> **Work instruction**
Identify every line in the records below that contains the word "profile", and reproduce each one.
:: Data provided
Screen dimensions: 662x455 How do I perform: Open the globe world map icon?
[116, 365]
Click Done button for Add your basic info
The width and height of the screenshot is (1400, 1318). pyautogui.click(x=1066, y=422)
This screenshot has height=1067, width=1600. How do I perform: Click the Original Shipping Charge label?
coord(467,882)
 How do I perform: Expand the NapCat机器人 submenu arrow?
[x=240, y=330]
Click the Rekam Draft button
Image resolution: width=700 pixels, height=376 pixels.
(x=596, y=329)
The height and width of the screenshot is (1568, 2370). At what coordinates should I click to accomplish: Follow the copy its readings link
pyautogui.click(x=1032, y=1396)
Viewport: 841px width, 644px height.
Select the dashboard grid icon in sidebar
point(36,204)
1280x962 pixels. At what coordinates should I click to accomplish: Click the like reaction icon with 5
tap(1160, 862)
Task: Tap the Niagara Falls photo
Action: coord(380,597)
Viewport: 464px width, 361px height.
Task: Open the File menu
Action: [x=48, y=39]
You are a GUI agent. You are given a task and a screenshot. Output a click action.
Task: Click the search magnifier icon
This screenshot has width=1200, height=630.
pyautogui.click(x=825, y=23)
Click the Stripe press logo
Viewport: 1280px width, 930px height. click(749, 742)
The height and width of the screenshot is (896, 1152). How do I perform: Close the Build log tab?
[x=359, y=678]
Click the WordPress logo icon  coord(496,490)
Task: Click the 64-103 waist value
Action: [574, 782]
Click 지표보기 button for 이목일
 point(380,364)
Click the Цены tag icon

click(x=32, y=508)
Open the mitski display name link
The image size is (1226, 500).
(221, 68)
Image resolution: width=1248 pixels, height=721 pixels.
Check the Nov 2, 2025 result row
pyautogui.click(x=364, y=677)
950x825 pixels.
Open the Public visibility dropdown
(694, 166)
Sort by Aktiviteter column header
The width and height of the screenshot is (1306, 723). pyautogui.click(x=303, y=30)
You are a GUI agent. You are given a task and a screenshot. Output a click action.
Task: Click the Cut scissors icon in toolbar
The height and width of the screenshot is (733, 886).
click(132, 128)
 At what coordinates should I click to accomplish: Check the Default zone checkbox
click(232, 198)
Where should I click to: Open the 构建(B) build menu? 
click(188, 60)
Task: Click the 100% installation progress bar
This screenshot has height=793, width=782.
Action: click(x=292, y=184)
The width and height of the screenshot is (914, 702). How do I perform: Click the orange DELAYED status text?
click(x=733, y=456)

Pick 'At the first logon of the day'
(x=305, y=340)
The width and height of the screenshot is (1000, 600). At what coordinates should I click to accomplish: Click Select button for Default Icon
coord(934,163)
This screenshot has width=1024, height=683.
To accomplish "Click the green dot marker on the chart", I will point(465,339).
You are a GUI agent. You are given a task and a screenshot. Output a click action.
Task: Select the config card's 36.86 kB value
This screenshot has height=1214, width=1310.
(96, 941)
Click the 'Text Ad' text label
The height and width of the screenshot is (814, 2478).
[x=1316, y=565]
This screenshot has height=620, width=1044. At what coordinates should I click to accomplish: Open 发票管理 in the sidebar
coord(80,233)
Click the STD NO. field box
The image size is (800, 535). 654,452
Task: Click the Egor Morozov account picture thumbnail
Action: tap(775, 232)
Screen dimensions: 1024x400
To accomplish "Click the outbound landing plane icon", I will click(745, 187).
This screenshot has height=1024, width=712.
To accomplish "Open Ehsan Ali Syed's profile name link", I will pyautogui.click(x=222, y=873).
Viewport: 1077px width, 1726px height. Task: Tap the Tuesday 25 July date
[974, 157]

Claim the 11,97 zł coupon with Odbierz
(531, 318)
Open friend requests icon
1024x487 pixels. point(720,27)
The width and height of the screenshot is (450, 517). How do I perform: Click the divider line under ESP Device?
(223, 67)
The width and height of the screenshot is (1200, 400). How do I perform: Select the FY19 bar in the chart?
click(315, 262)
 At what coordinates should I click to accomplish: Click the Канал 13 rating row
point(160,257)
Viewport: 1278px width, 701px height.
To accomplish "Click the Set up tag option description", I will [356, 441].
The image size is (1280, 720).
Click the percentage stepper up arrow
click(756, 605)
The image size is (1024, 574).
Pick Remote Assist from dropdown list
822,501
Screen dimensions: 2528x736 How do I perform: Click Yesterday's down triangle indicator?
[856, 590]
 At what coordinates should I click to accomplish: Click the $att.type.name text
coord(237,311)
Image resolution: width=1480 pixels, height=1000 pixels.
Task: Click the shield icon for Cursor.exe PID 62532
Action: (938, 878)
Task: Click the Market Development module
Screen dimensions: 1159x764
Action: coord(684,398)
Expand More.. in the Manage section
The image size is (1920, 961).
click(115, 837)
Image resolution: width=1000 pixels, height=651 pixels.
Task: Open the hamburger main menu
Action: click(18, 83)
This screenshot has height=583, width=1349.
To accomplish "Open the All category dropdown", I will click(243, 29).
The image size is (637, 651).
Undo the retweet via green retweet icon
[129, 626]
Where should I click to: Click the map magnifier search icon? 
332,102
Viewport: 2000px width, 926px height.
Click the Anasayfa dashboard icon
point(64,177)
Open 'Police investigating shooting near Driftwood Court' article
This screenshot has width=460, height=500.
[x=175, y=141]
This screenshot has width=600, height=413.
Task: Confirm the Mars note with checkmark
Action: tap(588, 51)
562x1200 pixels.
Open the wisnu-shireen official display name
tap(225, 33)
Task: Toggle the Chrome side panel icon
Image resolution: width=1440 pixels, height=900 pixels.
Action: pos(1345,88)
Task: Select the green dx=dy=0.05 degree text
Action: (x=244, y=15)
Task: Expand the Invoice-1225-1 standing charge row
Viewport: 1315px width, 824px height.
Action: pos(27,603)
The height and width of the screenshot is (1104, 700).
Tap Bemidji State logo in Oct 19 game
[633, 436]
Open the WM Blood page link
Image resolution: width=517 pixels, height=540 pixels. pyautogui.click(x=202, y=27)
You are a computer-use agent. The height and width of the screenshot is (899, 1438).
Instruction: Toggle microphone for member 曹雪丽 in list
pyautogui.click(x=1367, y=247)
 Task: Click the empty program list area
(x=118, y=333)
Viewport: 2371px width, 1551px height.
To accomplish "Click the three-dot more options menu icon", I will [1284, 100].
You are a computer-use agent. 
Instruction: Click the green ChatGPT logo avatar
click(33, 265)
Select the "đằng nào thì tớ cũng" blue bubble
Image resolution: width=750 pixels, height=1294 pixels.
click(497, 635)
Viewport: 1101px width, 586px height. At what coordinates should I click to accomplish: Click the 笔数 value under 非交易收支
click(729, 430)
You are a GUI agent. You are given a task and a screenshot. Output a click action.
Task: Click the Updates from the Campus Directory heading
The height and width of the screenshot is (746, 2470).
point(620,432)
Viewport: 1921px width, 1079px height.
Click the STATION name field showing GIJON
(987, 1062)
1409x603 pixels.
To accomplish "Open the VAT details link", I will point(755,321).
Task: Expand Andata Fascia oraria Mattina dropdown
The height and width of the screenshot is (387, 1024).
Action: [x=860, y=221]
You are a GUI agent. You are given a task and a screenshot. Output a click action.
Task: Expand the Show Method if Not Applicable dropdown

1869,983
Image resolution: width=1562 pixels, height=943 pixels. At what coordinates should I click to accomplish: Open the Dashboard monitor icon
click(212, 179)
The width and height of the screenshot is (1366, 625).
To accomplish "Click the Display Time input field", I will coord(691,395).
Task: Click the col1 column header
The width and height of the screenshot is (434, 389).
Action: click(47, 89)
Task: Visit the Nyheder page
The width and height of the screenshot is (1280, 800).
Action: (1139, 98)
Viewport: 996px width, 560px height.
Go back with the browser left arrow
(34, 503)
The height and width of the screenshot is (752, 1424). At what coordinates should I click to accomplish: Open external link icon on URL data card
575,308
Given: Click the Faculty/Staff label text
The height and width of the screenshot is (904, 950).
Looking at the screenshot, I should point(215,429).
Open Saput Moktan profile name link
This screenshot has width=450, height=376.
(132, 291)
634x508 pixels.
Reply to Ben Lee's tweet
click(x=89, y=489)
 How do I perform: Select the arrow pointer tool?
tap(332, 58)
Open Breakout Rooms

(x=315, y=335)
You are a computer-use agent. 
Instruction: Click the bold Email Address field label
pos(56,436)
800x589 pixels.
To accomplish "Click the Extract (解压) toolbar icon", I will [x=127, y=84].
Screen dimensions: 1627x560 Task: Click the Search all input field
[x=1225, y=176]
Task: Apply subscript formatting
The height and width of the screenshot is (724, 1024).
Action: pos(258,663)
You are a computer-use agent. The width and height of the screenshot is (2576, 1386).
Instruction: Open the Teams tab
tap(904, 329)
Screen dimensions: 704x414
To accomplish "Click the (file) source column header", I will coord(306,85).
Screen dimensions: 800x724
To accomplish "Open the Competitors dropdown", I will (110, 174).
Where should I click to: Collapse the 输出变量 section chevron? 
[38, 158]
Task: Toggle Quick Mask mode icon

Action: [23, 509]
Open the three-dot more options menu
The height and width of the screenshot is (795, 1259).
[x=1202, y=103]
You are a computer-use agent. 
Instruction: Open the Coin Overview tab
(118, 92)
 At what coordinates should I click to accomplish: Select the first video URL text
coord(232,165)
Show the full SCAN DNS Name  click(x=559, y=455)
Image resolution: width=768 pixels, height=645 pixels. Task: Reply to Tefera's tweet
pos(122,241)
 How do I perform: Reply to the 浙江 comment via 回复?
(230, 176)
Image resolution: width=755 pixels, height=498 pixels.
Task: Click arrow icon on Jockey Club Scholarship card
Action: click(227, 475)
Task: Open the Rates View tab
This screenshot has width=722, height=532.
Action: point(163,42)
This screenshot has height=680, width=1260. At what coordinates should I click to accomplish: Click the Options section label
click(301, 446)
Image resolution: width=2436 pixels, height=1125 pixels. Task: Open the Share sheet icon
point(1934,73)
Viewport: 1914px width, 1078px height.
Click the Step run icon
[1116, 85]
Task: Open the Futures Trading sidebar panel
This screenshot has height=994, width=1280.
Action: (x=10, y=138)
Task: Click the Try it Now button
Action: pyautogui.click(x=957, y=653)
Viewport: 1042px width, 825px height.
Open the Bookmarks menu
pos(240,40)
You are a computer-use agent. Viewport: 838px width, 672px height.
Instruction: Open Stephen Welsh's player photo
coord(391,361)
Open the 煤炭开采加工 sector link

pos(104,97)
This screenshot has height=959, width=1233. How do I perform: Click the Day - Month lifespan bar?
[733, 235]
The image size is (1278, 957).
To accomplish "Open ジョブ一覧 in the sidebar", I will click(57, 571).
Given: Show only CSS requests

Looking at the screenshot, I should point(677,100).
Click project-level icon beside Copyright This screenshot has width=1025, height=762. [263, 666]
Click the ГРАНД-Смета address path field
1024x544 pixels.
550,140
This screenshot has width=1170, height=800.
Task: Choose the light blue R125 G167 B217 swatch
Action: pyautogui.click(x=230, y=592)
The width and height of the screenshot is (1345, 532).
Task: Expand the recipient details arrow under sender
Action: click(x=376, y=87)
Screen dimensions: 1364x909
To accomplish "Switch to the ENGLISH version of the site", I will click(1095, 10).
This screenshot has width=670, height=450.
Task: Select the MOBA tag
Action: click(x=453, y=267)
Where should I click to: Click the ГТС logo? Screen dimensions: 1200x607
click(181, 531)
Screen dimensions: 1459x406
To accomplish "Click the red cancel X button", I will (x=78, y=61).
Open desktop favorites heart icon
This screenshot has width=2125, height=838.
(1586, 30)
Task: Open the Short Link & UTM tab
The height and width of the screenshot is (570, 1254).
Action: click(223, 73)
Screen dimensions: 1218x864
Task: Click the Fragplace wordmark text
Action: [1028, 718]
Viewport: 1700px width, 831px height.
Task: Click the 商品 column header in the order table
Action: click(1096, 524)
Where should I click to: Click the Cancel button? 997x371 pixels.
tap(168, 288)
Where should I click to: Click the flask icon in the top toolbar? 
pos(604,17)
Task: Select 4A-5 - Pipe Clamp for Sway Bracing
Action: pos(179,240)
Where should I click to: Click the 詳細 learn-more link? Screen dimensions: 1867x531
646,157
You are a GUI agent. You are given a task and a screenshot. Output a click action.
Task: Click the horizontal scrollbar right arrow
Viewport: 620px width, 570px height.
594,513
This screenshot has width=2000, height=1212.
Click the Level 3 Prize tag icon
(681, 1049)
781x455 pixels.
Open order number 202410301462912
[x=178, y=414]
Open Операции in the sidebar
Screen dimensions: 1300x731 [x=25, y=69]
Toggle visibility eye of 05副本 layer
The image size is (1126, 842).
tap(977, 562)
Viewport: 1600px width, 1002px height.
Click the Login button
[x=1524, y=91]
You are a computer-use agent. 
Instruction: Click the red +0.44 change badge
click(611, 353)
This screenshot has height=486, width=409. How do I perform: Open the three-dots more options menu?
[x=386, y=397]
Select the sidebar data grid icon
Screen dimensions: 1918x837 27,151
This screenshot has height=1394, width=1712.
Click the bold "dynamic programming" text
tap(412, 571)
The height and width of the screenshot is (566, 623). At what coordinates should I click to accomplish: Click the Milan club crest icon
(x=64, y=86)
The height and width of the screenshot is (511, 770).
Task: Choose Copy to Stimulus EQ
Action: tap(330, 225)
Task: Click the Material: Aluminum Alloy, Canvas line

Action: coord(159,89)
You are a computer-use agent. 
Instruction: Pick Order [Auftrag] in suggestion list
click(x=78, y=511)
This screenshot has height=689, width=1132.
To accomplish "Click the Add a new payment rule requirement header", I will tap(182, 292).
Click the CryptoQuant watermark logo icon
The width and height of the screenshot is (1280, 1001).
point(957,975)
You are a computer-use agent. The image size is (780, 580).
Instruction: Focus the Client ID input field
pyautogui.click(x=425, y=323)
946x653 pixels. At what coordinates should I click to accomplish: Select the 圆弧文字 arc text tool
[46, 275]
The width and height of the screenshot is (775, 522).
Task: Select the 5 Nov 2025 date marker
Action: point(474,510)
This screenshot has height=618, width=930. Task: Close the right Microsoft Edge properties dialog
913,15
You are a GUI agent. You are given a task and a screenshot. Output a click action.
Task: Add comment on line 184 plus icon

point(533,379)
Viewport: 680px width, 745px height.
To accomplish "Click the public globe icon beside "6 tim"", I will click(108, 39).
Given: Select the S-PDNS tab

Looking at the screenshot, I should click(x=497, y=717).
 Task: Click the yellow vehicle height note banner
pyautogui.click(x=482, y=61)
::::
> **Response to the task**
To accomplish "Open Ehsan Ali Syed's profile name link", I will pyautogui.click(x=222, y=873).
Open Saput Moktan profile name link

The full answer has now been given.